As anniversaries go, it will be a low-key celebration. No big parties, no cakes with five candles, no balloons and noisemakers. But for family advocates in Washington and elsewhere, today marks a significant, hard-won victory for American families.
This is the fifth anniversary of the federal Family and Medical Leave Act. Since Aug. 5, 1994, workers at firms with 50 or more employees have been able to take as many as 12 weeks of job-protected, unpaid leave to care for a baby or a family member, or to recover from their own illness. An estimated 20 million families have benefited, according to the National Partnership for Women & Families in Washington.
The story actually begins 14 years ago. In 1984 a federal court struck down California's maternity-leave law, calling it sex discrimination against men. Donna Lenhoff, general counsel of the National Partnership, formerly the Women's Legal Defense Fund, received a desperate call from Rep. Howard Berman (D) of California, who as a state legislator had helped sponsor the bill. How, he asked, could they save maternity leave in the state?
During a meeting Ms. Lenhoff, Representative Berman, and a few others took a broader approach. "We wanted it to be national, to cover not just maternity but paternity, and not just childbirth but adoption and sick leave," Lenhoff explains.
After leaving the room, she sat down at a typewriter - remember typewriters? - and drafted an outline in statutory language. As she describes it, "The great-great-great granddaughter of that proposal became the Family and Medical Leave Act."

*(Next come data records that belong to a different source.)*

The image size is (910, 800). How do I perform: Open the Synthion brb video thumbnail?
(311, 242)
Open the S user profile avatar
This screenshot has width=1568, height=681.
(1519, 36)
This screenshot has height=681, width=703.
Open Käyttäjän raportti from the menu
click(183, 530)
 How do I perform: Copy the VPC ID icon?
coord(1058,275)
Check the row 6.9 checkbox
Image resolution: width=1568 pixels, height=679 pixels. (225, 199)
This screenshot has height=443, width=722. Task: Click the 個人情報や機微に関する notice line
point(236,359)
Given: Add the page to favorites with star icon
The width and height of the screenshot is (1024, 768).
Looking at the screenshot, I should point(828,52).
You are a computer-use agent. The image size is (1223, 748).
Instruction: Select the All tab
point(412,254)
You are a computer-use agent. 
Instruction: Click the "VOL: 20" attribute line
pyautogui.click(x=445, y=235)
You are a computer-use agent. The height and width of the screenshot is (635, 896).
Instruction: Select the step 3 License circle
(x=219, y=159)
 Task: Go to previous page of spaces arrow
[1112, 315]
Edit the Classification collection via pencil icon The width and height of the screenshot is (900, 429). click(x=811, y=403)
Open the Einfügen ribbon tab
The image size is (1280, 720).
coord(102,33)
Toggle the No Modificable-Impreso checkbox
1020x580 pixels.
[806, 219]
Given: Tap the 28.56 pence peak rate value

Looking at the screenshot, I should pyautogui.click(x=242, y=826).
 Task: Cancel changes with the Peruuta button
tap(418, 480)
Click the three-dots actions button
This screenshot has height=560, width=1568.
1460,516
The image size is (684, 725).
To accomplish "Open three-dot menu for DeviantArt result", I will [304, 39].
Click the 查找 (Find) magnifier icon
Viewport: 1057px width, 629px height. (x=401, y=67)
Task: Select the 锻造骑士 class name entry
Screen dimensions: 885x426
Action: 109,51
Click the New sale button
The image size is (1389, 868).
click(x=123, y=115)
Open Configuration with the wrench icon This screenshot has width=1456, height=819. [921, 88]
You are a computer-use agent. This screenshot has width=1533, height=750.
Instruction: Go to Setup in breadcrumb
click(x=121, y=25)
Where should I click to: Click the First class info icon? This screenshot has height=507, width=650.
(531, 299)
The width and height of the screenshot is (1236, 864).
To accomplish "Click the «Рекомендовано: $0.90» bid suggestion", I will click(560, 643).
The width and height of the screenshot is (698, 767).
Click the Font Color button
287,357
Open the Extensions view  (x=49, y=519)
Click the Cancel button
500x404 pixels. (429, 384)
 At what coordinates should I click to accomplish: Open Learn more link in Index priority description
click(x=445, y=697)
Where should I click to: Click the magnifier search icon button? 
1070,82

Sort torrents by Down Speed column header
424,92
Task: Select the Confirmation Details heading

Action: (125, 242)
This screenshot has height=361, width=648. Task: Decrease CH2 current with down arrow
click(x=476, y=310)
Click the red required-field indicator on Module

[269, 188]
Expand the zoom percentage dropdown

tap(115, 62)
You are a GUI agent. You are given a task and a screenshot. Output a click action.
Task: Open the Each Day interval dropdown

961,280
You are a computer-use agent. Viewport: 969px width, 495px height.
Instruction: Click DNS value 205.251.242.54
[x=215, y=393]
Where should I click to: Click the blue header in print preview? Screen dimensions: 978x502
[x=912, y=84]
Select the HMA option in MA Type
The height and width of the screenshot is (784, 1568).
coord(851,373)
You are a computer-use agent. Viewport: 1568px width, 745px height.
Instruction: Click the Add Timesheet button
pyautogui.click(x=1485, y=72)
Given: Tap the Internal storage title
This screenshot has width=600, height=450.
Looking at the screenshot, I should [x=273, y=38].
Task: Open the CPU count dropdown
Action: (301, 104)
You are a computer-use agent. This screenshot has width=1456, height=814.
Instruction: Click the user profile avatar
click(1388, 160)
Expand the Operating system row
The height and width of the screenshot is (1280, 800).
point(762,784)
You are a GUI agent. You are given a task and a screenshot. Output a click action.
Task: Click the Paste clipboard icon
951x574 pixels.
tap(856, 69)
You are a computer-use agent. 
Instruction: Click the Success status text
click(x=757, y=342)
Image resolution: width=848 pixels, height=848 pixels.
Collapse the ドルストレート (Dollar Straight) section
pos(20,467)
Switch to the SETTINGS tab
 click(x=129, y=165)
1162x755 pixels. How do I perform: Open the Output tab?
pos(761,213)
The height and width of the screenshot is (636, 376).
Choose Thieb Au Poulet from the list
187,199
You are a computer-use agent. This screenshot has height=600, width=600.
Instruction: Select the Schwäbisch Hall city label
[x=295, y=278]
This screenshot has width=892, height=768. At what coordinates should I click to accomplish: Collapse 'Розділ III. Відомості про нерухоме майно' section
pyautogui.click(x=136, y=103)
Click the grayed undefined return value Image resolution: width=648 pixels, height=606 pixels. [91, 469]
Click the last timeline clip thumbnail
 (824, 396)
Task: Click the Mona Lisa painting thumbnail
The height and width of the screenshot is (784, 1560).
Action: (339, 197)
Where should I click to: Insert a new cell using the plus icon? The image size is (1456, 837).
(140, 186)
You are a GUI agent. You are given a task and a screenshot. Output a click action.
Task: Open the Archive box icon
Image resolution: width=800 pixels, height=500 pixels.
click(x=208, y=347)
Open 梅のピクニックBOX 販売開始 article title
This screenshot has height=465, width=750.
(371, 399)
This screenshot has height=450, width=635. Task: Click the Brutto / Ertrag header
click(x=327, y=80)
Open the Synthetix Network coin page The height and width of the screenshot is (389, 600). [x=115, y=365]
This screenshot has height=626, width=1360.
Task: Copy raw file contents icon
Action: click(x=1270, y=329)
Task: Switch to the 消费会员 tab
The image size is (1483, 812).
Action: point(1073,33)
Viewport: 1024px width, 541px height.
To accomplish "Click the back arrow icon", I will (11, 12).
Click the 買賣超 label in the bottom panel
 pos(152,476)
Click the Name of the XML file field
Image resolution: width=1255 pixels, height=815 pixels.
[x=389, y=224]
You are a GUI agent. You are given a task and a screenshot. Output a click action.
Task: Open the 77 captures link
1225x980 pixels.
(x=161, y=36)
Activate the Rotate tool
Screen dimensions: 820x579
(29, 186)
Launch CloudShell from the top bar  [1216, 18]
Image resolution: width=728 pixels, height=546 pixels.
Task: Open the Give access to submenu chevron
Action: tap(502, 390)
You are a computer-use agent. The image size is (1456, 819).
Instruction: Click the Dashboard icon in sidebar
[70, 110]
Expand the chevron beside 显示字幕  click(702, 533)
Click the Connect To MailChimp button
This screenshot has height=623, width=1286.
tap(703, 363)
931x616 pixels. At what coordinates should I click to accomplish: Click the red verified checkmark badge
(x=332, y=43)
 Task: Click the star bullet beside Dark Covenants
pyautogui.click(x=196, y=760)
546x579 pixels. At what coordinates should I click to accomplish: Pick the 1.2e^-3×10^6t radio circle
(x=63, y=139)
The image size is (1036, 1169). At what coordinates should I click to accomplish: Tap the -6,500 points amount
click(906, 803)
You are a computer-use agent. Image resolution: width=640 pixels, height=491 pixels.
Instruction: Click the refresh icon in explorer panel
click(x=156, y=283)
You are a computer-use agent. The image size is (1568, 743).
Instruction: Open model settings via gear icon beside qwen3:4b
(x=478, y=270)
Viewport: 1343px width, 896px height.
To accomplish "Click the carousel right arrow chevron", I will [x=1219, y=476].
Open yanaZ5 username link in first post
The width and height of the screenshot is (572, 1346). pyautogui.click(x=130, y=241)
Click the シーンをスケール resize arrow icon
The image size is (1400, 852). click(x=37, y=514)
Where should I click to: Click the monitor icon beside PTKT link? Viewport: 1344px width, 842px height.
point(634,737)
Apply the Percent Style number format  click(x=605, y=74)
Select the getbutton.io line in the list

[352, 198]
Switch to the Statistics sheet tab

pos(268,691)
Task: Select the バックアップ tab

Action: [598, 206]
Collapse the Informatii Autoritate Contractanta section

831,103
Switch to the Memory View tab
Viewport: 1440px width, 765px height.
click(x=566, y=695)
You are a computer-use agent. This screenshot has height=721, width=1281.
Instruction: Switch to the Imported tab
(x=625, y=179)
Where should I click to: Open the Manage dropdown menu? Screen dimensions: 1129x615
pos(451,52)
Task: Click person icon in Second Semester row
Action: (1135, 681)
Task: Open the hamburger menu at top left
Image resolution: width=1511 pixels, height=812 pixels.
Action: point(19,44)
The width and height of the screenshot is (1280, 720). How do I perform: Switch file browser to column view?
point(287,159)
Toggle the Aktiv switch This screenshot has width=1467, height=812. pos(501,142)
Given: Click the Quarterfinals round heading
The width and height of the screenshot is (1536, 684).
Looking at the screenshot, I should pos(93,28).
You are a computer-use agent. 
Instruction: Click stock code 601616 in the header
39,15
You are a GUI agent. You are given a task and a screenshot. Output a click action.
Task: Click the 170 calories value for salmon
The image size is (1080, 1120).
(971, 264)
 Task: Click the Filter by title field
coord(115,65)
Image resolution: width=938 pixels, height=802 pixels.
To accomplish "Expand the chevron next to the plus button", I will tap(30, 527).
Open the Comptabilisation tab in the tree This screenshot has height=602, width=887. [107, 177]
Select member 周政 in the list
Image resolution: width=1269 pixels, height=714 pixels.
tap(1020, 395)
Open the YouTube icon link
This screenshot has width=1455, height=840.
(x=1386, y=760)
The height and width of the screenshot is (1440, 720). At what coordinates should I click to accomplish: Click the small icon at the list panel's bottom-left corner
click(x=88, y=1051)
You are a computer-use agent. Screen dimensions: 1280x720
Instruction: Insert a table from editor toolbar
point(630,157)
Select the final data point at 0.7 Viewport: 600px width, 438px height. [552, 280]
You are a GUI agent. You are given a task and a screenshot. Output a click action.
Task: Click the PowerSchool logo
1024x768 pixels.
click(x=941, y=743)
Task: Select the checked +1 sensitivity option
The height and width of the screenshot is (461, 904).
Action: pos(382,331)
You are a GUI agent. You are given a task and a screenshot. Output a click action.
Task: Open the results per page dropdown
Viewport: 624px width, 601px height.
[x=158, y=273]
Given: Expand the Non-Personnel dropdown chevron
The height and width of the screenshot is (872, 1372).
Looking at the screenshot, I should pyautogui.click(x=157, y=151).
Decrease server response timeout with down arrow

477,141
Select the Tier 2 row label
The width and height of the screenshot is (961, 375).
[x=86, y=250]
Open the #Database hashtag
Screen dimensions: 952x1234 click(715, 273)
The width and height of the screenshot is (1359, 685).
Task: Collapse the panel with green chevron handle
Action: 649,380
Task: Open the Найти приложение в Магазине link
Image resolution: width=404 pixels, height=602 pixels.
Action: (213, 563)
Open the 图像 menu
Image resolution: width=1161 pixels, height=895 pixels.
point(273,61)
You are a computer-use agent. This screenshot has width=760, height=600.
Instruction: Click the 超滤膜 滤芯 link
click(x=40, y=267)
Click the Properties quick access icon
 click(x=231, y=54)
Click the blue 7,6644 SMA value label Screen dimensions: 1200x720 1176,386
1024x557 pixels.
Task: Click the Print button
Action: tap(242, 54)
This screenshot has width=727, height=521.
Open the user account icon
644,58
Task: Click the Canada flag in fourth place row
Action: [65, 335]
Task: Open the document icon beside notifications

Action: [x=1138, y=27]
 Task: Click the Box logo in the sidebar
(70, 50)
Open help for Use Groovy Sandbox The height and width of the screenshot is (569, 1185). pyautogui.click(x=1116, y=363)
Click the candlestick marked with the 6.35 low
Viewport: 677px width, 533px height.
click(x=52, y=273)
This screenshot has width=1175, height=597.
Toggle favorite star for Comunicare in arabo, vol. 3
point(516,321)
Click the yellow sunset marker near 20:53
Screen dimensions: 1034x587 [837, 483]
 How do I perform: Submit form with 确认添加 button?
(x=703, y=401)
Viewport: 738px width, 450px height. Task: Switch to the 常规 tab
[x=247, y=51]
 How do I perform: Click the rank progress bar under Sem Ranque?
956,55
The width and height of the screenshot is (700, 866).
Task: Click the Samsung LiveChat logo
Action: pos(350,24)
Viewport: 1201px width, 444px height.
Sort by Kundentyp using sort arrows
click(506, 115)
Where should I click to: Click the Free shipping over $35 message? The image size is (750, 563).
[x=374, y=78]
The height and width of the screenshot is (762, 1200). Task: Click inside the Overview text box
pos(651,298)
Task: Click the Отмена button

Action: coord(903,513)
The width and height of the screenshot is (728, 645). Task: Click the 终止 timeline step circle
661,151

Initially, many employers' objections centered around money, even though leave time is unpaid. But in an encouraging study released two weeks ago by the Families and Work Institute in New York, 42 percent of businesses say benefits outweigh costs. Another 42 percent report that the law is cost-neutral, with benefits and costs offsetting one another. Just 17 percent of businesses find that costs outweigh benefits.
Other objections are philosophical. Some opponents, Lenhoff says, believe that "the private market should always decide matters between employers and employees - that there should be no government standard set." Many in this group, she adds, would oppose minimum-wage or overtime laws on similar grounds.
As the workplace becomes more diverse, and as extended families scatter, more and more employees find themselves shouldering caregiving responsibilities alone. And although the media spotlight has typically focused on the need to care for newborns, the importance of family leave may be shifting to include a less visible generation.
In a new survey by the Conference Board in New York, 94 percent of corporate executives at major companies in the US, Europe, Canada, and Australia say elder care will become an increasing concern over the next five years. Another study by the National Partnership finds that more than half of employees think they will need to care for an elderly parent or relative in the next 10 years.
This demographic shift could strengthen support for family leave. If senior executives who have been less than sympathetic to the needs of young families find themselves needing to help their own parents, the act might suddenly take on new meaning for them.
The long arm of the law is always a suspect intruder in family matters. But without the benefits the act has brought, many employees would face the unacceptable alternatives of five years ago, when the workplace ultimatum too often was: "Your family or your job." This is one measure from Washington that is proving to be not only efficient and effective but also compassionate.